─── DATA LISTING ───

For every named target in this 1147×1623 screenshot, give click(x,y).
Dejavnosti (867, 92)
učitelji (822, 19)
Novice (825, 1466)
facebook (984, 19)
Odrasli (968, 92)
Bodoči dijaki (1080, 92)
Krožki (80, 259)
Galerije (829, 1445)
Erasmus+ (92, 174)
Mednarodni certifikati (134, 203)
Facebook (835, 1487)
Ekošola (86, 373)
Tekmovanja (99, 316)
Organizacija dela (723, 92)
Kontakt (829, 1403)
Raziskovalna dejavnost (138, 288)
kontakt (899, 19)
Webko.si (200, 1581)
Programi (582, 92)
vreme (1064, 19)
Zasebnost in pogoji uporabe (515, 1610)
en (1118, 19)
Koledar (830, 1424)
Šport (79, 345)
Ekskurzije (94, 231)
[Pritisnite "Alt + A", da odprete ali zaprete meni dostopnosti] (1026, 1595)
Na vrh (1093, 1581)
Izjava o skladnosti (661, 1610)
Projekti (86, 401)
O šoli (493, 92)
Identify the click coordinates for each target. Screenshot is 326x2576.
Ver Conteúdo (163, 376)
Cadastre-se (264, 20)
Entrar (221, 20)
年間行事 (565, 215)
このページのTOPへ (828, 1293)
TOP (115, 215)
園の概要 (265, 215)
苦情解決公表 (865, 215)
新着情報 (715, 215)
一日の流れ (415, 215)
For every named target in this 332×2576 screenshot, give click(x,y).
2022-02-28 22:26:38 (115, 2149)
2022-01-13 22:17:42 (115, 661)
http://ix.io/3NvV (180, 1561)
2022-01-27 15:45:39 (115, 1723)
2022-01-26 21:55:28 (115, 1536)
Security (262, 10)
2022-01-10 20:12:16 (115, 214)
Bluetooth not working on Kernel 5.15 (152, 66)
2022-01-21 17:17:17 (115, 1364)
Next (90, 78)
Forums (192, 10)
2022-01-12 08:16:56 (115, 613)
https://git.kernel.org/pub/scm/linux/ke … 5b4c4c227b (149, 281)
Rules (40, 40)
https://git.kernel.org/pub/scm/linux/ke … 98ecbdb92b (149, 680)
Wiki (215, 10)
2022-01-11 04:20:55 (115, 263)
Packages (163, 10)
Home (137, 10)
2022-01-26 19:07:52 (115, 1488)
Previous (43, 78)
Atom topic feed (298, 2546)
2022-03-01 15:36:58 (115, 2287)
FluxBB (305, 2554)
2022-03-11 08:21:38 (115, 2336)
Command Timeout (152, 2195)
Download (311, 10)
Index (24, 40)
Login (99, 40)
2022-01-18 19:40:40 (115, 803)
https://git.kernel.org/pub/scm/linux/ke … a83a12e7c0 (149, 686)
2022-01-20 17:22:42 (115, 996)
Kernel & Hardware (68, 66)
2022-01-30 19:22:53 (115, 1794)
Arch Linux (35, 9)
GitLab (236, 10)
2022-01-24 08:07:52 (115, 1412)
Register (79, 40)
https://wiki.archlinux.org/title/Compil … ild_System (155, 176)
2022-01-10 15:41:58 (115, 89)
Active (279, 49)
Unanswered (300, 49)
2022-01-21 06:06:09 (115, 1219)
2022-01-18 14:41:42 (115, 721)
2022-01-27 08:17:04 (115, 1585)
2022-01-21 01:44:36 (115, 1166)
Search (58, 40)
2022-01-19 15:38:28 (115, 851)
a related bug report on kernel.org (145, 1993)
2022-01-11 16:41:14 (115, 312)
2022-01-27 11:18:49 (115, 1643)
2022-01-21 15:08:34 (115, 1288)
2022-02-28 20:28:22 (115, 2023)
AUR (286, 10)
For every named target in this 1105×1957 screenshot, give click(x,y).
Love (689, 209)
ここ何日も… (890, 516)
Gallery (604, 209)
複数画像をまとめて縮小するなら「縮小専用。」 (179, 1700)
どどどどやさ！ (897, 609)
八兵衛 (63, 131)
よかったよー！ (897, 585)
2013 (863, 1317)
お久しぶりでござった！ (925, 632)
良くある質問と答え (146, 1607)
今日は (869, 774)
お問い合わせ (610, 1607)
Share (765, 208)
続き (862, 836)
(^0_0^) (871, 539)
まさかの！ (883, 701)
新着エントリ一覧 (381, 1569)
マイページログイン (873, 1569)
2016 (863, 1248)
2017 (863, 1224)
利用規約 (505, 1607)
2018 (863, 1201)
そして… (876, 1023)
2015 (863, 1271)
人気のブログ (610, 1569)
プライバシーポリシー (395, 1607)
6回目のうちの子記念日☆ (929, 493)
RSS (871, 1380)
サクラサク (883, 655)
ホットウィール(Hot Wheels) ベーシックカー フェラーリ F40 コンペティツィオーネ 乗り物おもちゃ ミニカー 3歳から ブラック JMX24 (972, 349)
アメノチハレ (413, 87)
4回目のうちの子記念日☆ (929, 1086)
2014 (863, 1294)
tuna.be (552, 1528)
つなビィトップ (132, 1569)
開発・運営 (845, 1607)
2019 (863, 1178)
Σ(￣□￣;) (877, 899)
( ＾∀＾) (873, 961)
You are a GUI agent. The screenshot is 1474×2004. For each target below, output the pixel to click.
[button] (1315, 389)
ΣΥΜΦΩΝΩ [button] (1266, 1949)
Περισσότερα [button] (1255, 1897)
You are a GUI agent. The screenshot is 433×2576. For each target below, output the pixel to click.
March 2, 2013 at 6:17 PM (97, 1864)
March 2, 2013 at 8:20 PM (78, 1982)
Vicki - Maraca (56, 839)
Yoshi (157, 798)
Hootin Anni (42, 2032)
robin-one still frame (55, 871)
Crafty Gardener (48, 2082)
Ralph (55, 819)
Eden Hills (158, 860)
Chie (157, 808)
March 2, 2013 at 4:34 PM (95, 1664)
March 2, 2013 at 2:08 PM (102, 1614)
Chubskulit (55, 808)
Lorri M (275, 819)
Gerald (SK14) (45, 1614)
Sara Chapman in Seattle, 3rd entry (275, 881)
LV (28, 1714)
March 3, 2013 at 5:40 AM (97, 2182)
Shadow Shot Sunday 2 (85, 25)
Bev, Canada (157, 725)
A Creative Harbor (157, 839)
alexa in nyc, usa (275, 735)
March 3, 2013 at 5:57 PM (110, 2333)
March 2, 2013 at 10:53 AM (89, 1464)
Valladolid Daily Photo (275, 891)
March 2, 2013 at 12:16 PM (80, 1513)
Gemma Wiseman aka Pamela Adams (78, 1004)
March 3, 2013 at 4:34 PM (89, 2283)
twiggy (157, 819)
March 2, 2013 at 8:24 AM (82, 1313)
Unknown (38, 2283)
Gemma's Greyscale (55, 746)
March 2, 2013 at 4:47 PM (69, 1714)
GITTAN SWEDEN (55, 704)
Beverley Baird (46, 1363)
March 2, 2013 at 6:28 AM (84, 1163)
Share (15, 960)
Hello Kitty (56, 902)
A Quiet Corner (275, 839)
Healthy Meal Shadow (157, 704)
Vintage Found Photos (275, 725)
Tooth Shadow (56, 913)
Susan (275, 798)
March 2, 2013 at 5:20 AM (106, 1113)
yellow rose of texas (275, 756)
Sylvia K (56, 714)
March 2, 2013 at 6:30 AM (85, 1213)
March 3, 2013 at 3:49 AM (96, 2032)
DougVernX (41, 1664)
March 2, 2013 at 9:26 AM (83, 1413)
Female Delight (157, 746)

───

__GIVEN EXERCISE__. Rewrite all of the data above as a numbered list, leaving out any blank lines.

__CORRECT OUTPUT__.
1. For every named target in this 1147×1623 screenshot, give click(x,y).
2. Dejavnosti (867, 92)
3. učitelji (822, 19)
4. Novice (825, 1466)
5. facebook (984, 19)
6. Odrasli (968, 92)
7. Bodoči dijaki (1080, 92)
8. Krožki (80, 259)
9. Galerije (829, 1445)
10. Erasmus+ (92, 174)
11. Mednarodni certifikati (134, 203)
12. Facebook (835, 1487)
13. Ekošola (86, 373)
14. Tekmovanja (99, 316)
15. Organizacija dela (723, 92)
16. Kontakt (829, 1403)
17. Raziskovalna dejavnost (138, 288)
18. kontakt (899, 19)
19. Webko.si (200, 1581)
20. Programi (582, 92)
21. vreme (1064, 19)
22. Zasebnost in pogoji uporabe (515, 1610)
23. en (1118, 19)
24. Koledar (830, 1424)
25. Šport (79, 345)
26. Ekskurzije (94, 231)
27. [Pritisnite "Alt + A", da odprete ali zaprete meni dostopnosti] (1026, 1595)
28. Na vrh (1093, 1581)
29. Izjava o skladnosti (661, 1610)
30. Projekti (86, 401)
31. O šoli (493, 92)
32. Identify the click coordinates for each target. Screenshot is 326x2576.
33. Ver Conteúdo (163, 376)
34. Cadastre-se (264, 20)
35. Entrar (221, 20)
36. 年間行事 (565, 215)
37. このページのTOPへ (828, 1293)
38. TOP (115, 215)
39. 園の概要 (265, 215)
40. 苦情解決公表 (865, 215)
41. 新着情報 (715, 215)
42. 一日の流れ (415, 215)
43. For every named target in this 332×2576 screenshot, give click(x,y).
44. 2022-02-28 22:26:38 (115, 2149)
45. 2022-01-13 22:17:42 (115, 661)
46. http://ix.io/3NvV (180, 1561)
47. 2022-01-27 15:45:39 (115, 1723)
48. 2022-01-26 21:55:28 (115, 1536)
49. Security (262, 10)
50. 2022-01-10 20:12:16 (115, 214)
51. Bluetooth not working on Kernel 5.15 (152, 66)
52. 2022-01-21 17:17:17 (115, 1364)
53. Next (90, 78)
54. Forums (192, 10)
55. 2022-01-12 08:16:56 (115, 613)
56. https://git.kernel.org/pub/scm/linux/ke … 5b4c4c227b (149, 281)
57. Rules (40, 40)
58. https://git.kernel.org/pub/scm/linux/ke … 98ecbdb92b (149, 680)
59. Wiki (215, 10)
60. 2022-01-11 04:20:55 (115, 263)
61. Packages (163, 10)
62. Home (137, 10)
63. 2022-01-26 19:07:52 (115, 1488)
64. Previous (43, 78)
65. Atom topic feed (298, 2546)
66. 2022-03-01 15:36:58 (115, 2287)
67. FluxBB (305, 2554)
68. 2022-03-11 08:21:38 (115, 2336)
69. Command Timeout (152, 2195)
70. Download (311, 10)
71. Index (24, 40)
72. Login (99, 40)
73. 2022-01-18 19:40:40 (115, 803)
74. https://git.kernel.org/pub/scm/linux/ke … a83a12e7c0 (149, 686)
75. 2022-01-20 17:22:42 (115, 996)
76. Kernel & Hardware (68, 66)
77. 2022-01-30 19:22:53 (115, 1794)
78. Arch Linux (35, 9)
79. GitLab (236, 10)
80. 2022-01-24 08:07:52 (115, 1412)
81. Register (79, 40)
82. https://wiki.archlinux.org/title/Compil … ild_System (155, 176)
83. 2022-01-10 15:41:58 (115, 89)
84. Active (279, 49)
85. Unanswered (300, 49)
86. 2022-01-21 06:06:09 (115, 1219)
87. 2022-01-18 14:41:42 (115, 721)
88. 2022-01-27 08:17:04 (115, 1585)
89. 2022-01-21 01:44:36 (115, 1166)
90. Search (58, 40)
91. 2022-01-19 15:38:28 (115, 851)
92. a related bug report on kernel.org (145, 1993)
93. 2022-01-11 16:41:14 (115, 312)
94. 2022-01-27 11:18:49 (115, 1643)
95. 2022-01-21 15:08:34 (115, 1288)
96. 2022-02-28 20:28:22 (115, 2023)
97. AUR (286, 10)
98. For every named target in this 1105×1957 screenshot, give click(x,y).
99. Love (689, 209)
100. ここ何日も… (890, 516)
101. Gallery (604, 209)
102. 複数画像をまとめて縮小するなら「縮小専用。」 (179, 1700)
103. どどどどやさ！ (897, 609)
104. 八兵衛 (63, 131)
105. よかったよー！ (897, 585)
106. 2013 (863, 1317)
107. お久しぶりでござった！ (925, 632)
108. 良くある質問と答え (146, 1607)
109. 今日は (869, 774)
110. お問い合わせ (610, 1607)
111. Share (765, 208)
112. 続き (862, 836)
113. (^0_0^) (871, 539)
114. まさかの！ (883, 701)
115. 新着エントリ一覧 (381, 1569)
116. マイページログイン (873, 1569)
117. 2016 (863, 1248)
118. 2017 (863, 1224)
119. 利用規約 (505, 1607)
120. 2018 (863, 1201)
121. そして… (876, 1023)
122. 2015 (863, 1271)
123. 人気のブログ (610, 1569)
124. プライバシーポリシー (395, 1607)
125. 6回目のうちの子記念日☆ (929, 493)
126. RSS (871, 1380)
127. サクラサク (883, 655)
128. ホットウィール(Hot Wheels) ベーシックカー フェラーリ F40 コンペティツィオーネ 乗り物おもちゃ ミニカー 3歳から ブラック JMX24 (972, 349)
129. アメノチハレ (413, 87)
130. 4回目のうちの子記念日☆ (929, 1086)
131. 2014 (863, 1294)
132. tuna.be (552, 1528)
133. つなビィトップ (132, 1569)
134. 開発・運営 (845, 1607)
135. 2019 (863, 1178)
136. Σ(￣□￣;) (877, 899)
137. ( ＾∀＾) (873, 961)
138. You are a GUI agent. The screenshot is 1474×2004. For each target below, output the pixel to click.
139. [button] (1315, 389)
140. ΣΥΜΦΩΝΩ [button] (1266, 1949)
141. Περισσότερα [button] (1255, 1897)
142. You are a GUI agent. The screenshot is 433×2576. For each target below, output the pixel to click.
143. March 2, 2013 at 6:17 PM (97, 1864)
144. March 2, 2013 at 8:20 PM (78, 1982)
145. Vicki - Maraca (56, 839)
146. Yoshi (157, 798)
147. Hootin Anni (42, 2032)
148. robin-one still frame (55, 871)
149. Crafty Gardener (48, 2082)
150. Ralph (55, 819)
151. Eden Hills (158, 860)
152. Chie (157, 808)
153. March 2, 2013 at 4:34 PM (95, 1664)
154. March 2, 2013 at 2:08 PM (102, 1614)
155. Chubskulit (55, 808)
156. Lorri M (275, 819)
157. Gerald (SK14) (45, 1614)
158. Sara Chapman in Seattle, 3rd entry (275, 881)
159. LV (28, 1714)
160. March 3, 2013 at 5:40 AM (97, 2182)
161. Shadow Shot Sunday 2 (85, 25)
162. Bev, Canada (157, 725)
163. A Creative Harbor (157, 839)
164. alexa in nyc, usa (275, 735)
165. March 3, 2013 at 5:57 PM (110, 2333)
166. March 2, 2013 at 10:53 AM (89, 1464)
167. Valladolid Daily Photo (275, 891)
168. March 2, 2013 at 12:16 PM (80, 1513)
169. Gemma Wiseman aka Pamela Adams (78, 1004)
170. March 3, 2013 at 4:34 PM (89, 2283)
171. twiggy (157, 819)
172. March 2, 2013 at 8:24 AM (82, 1313)
173. Unknown (38, 2283)
174. Gemma's Greyscale (55, 746)
175. March 2, 2013 at 4:47 PM (69, 1714)
176. GITTAN SWEDEN (55, 704)
177. Beverley Baird (46, 1363)
178. March 2, 2013 at 6:28 AM (84, 1163)
179. Share (15, 960)
180. Hello Kitty (56, 902)
181. A Quiet Corner (275, 839)
182. Healthy Meal Shadow (157, 704)
183. Vintage Found Photos (275, 725)
184. Tooth Shadow (56, 913)
185. Susan (275, 798)
186. March 2, 2013 at 5:20 AM (106, 1113)
187. yellow rose of texas (275, 756)
188. Sylvia K (56, 714)
189. March 2, 2013 at 6:30 AM (85, 1213)
190. March 3, 2013 at 3:49 AM (96, 2032)
191. DougVernX (41, 1664)
192. March 2, 2013 at 9:26 AM (83, 1413)
193. Female Delight (157, 746)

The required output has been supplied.